A Woman Called Benazir

A Woman Called Benazir
It was a hot April afternoon when I was in my class at Aitchison College, when the peon walked into the class and whispered something into the ears of our teacher. There was a strange hustle bustle in the corridors and teachers were seen murmuring something to each other. Suddenly pour teacher announced that the School will be off early today and nobody will go out from the Mall Road. When some of us asked why, we were reprimanded and asked to just follow the announcement. As soon as the school ended one of my class fellows said he heard some loud music and sloganeering on mall road and wanted us all to go and see what it was all about. A few of us ran up to the school walls opening up on mal and road and climbed it to be shocked out of our wits. It was a PPP rally to welcome Benazir Bhutto back from exile. Never in our lives had we seen so much dancing, music, chanting or a political rally. It was a riot of colours with men, women, young and old dancing and screaming away. It was then when we realised who Benazir Bhutto was and we too broke into chants of jeay Bhutto.

Today the youth of Pakistan sadly doesn’t read much or probe at all. They accept populist slogans on face value and adhere to the commonly practiced political beliefs. No thought or research is conducted into what today’s leaders claim, deny and then reclaim at the drop of a hat. Today’s youth have no idea who was Benazir, what she struggled for, how did she struggle and what she meant/means to Pakistan even today.

In this era of social media, where everything is a click away, it is unforgiveable not to know facts. Had our young minds been trained to think and go beyond the obvious, they too would have realised what today’s leaders like Imran Khan (once out of power) and Maryam Nawaz (Once jailed) also realise and when state it, that Benazir and her legacy remains relevant and how her struggles have become a reference point for a fight for democracy and a fight against fascism.

Her resilience and strength during her time Sukkur Jail would put every leader in today’s time to shame. I can safely claim that none of the main stream leadership of PTI or PMLN can even survive 10% of what she endured and that too under a real martial law and no social media time. How she without any male support stood up against an all-powerful military dictator leading from the front and not from her house in Clifton, Karachi.

She not only restored democracy in Pakistan, she stood to champion the rights of women, minorities and other marginalised segments of the society/ country. She was a unifying force across Pakistan having presence in each province of the country. Her stature was not just of that of a daughter of a brave Zulfikar Ali Bhutto, but that of a strong, equally brave and solid woman.

Her vision of a tolerant, inclusive, progressive and moderate Pakistan remains a theme for her Pakistan People’s Party, but also something this country badly wants. Her repeated statements of each pillar of the state remaining within their constitutional roles and how the military has no business doing politics is far more relevant today than it was back then.

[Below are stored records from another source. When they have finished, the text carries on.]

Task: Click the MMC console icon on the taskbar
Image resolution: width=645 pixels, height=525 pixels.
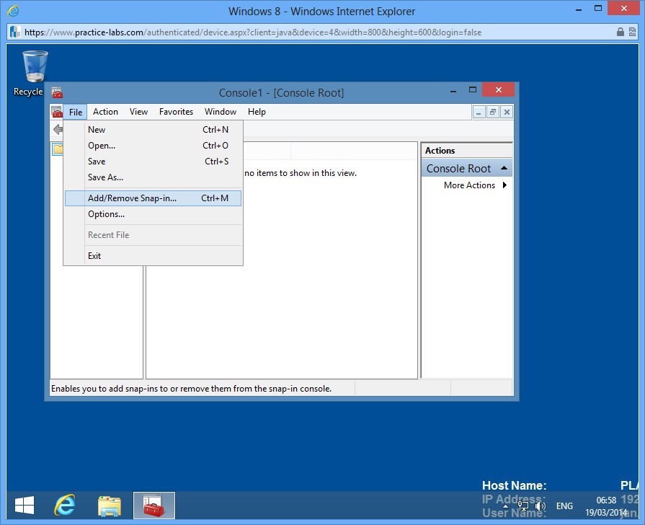Action: 154,506
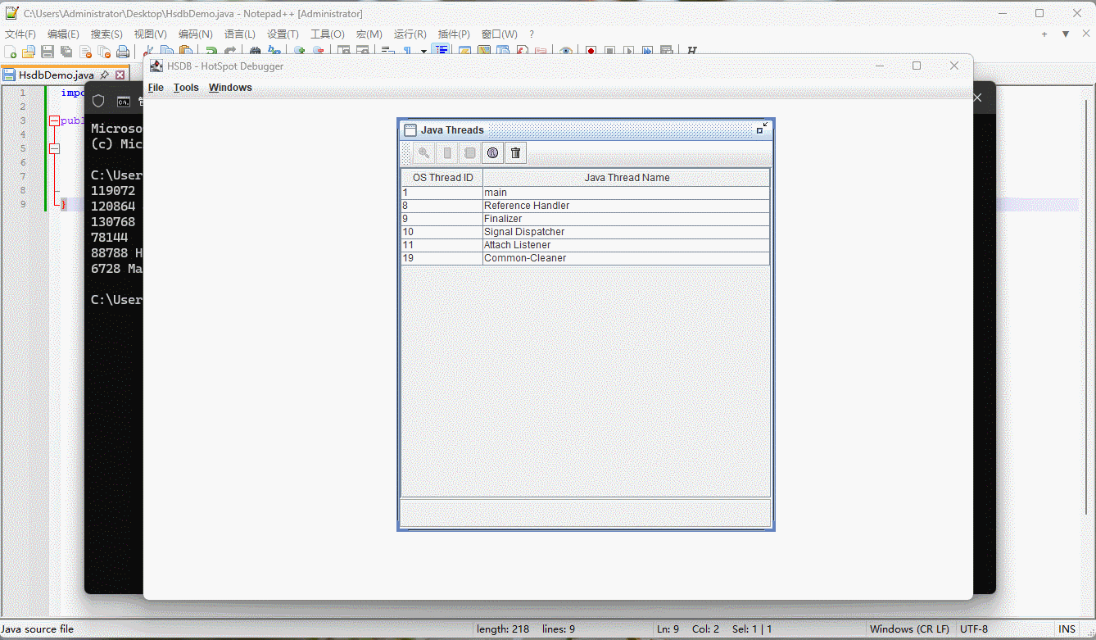Click the Notepad++ Print icon
Image resolution: width=1096 pixels, height=640 pixels.
[123, 52]
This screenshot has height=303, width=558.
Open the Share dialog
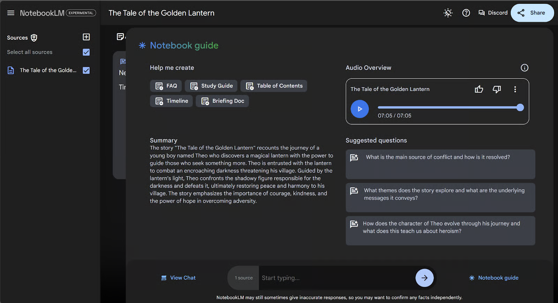click(532, 13)
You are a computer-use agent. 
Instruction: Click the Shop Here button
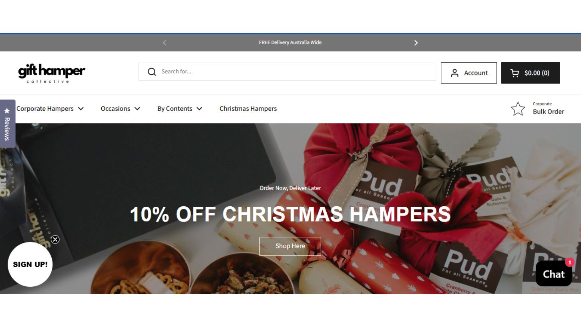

It is heartening to hear PTI fans today when they openly admit that Imran Khan seems to echo what Benazir used to say back then. It is ironic that all her detractors in PMLN today salute her bravery, her vision and her mind set.

The youth sadly know her only as the first woman prime minister of Pakistan and the Muslim world and that she was the mother of Bilawal Bhutto or the daughter of Zulfikar Ali Bhutto. What they don’t know is what it actually meant to be all of the above. What we don’t hear is what it took from her to be all that we saw her to be. What we rarely understand are what choices she had and what choices she created for herself. What we may never know is how she went from strength to strength over time only due to her calibre, attitude and approach towards life.

You will always find pictures of her leading a charge of protestors trying to go past barbed wires and not hidden away behind a shield of supporters. You saw her up and on the roads meeting families of victims and nursing the injured at hospitals across Karachi, the very next day of that deadly attack on her at Karsaz in Karachi. What you did not see was her locked inside for months asking only her supporters to be on the roads. She is a prime example of leading from the front in a real life battle field and not a sporting arena. Can’t imagine anyone today aping such acts of bravery.

This and more is what the youngsters of today do not know and do not understand. This was also a populous leader, but a leader who led her supporters from the front. She was also successful in gathering thousands at her rallies, but never did she misuse that power to incite them towards violence. She too had a very powerful opposition against her who became personal and ugly in their campaigns against her, but never did she match their vulgarity or their filthy language. What she taught back then is not just relevant today, but is something that should be part of our school curriculum. This is what our next generation doesn’t know that there was once a woman called Benazir and this is all that she stood for and eventually died for as well. The minute they realise that they will see how her death has left a lasting impression on the psyche of this country and voters or no voters of PPP today, still talk fondly, emotionally and with passion about who Benazir Bhutto was to them all.